What your opinion on Nordost Heimdall iKable?


----------



## jrosenth

I'd love to hear someone with the Cardas version chime in.


----------



## digihead

Planning a short write up (hopefully today) on some minis I've tried....my answer to this question....without a doubt, check out the zynsonix line. Made by head-fi member HighFlyin9 (Brian) the VRAY Prime and EYS are just flat out incredible. Highly, highly recommended. I wish more people would check out his cables.


----------



## RnB180

Quote:


  Originally Posted by *digihead* 
_Planning a short write up (hopefully today) on some minis I've tried....my answer to this question....without a doubt, check out the zynsonix line. Made by head-fi member HighFlyin9 (Brian) the VRAY Prime and EYS are just flat out incredible. Highly, highly recommended. I wish more people would check out his cables._

 


 Digihead,
 Bryan is an excellent cable assembler. 
 Id greatly like to see him gain the recognition he deserves on the forums. I look forward to reading your review. He's been around head fi longer than I have, if anyone deserves notable mention, it would be bryan. 

 Considering his background with art, its not wonder he does such gorgeous work.


----------



## rab10

Can anybody post their impressions of the ...

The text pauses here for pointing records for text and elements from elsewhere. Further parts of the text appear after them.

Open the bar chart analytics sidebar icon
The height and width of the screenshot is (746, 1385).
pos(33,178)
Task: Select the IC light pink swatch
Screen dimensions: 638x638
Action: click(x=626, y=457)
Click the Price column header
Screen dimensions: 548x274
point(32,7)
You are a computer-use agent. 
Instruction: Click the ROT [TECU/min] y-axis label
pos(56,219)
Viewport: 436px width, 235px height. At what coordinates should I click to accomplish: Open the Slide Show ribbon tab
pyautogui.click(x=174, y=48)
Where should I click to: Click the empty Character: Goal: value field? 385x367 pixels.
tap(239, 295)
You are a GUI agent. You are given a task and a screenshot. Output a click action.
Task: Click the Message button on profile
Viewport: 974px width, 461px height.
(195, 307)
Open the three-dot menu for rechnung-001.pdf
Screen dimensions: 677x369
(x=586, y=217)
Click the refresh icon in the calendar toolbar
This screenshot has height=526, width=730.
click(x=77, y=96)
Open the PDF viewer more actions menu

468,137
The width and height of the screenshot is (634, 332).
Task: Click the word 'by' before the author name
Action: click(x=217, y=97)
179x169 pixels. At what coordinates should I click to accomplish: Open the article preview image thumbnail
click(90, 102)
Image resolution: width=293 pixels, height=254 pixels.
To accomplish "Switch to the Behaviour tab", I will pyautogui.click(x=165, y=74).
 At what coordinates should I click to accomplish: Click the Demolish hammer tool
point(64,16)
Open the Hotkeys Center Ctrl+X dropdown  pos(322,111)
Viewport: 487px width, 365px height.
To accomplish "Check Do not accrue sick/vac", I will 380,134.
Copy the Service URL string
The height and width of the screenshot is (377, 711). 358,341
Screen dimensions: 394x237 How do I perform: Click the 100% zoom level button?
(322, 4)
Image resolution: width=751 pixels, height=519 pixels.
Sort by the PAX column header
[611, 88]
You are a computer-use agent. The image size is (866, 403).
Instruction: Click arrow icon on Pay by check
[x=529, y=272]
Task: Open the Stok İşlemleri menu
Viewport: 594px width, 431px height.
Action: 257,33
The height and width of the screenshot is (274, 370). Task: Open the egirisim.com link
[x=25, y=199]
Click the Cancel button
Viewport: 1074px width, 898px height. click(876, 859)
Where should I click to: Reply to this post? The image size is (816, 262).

*CugA Go-between DIY Hi-Fi Interconnect*

 "Make yourself a high quality intertconnect for just £25!"
http://www.gspaudio.co.uk/set_up/cab...terconnect.htm

 Thanks!


----------



## gpalmer

Quote:


  Originally Posted by *cmirza* 
_I think RnB's Diamond Mini cables are considered one of the best on Head-Fi. Not to mention how beautiful they are.

http://www6.head-fi.org/forums/showthread.php?t=170359

 They were a little pricey for me, but if money were no object, they'd be the cables I'd go for._

 

That's the one that has my vote - fantastic cable!


----------



## Jahn

Quote:


  Originally Posted by *gpalmer* 
_That's the one that has my vote - fantastic cable!_

 

me too, listening to my portable rig with that IC in the mix, and it's currently making my truncated home rig look bad.


----------



## jimkuhr

I'd have to second the vote for the RnB Black Diamond mini to mini. I've had three different cables now (one high end commerical, one built by another cable builder here on HeadFi and one lower end) and the Black Diamond is by far my cable of choice. It's the most transparent and easily the best looking cable of the ones I've owned. The build quality would be very hard to beat.

 Just my 2 cents.


----------



## EdipisReks

all i want out of a portable cable is flexibility, light weight, and the ability to consistently conduct electricity. the Cardas HPI fits all of those parameters.


----------



## DeeJayBump

I've used a Markertek Mini to Mini, a Radio Shack gold Mini to RCA, a Bolder M-80 Mini to RCA, a JMT-built Mini to RCA and am now currently using a RnB Audio Diamond Reference Mini to RCA.

 Hands down, the RnB Audio Diamond Reference is the best cable that I've heard or owned. It did not better the other cables in my experience in a few ways here or there, it exceeded them in each and every sonic parameter. And it also brought one thing to my music listening that I was not aware was missing: sonic involvement/musical immersion/emotional content.

 For me, the best Mini to RCA cable is the RnB Audio Diamond Reference. Give one a try and you may be stunned by how much you've been missing in your music listening experience.


----------



## animalsrush

I have used Blue Dragon and Rnb Black Diamond

 Both are excellent cables , however Black diamond is clearer


----------



## RnB180

dlucky,
 you best bet is to ask direct owners of the cables what their thoughts are and what they use as their personal cable and judge the opinions as a collective.


----------